## [Dataset content]
───
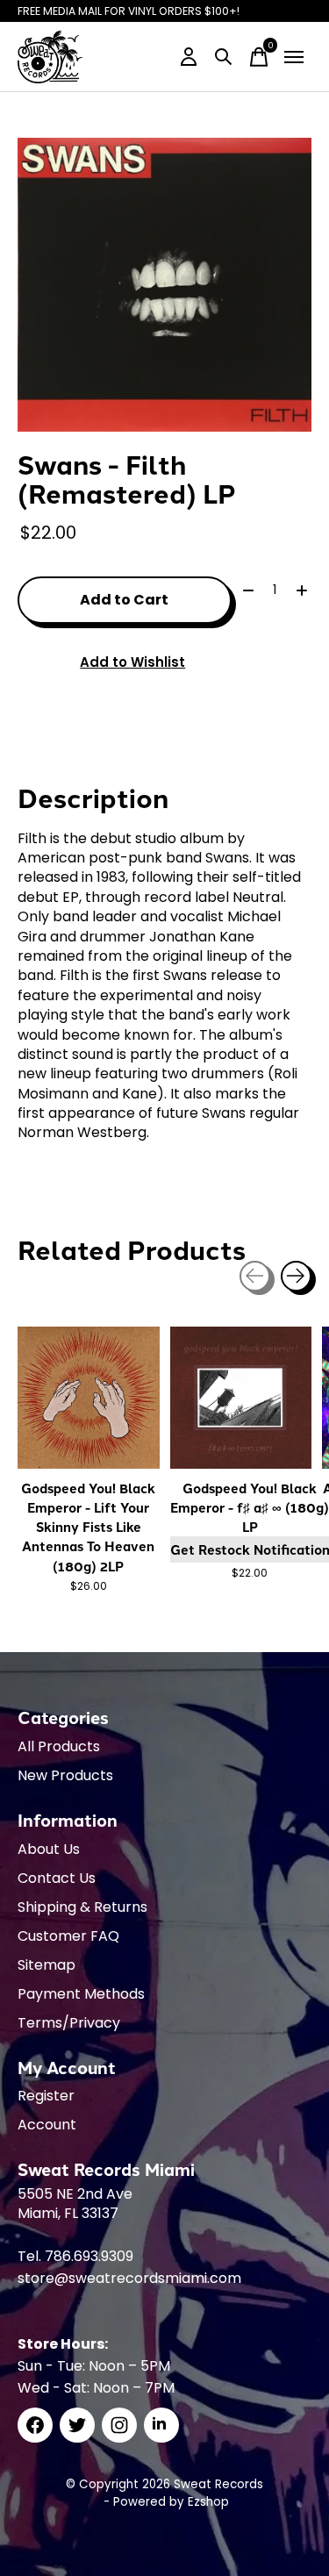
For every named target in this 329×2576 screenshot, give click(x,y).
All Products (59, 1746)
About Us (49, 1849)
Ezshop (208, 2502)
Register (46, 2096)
───
## [Problem description]
Verbatim reproduction of every entry is needed, with the images left out.

## [Written solution]
For every named target in this 329×2576 screenshot, give click(x,y).
All Products (59, 1746)
About Us (49, 1849)
Ezshop (208, 2502)
Register (46, 2096)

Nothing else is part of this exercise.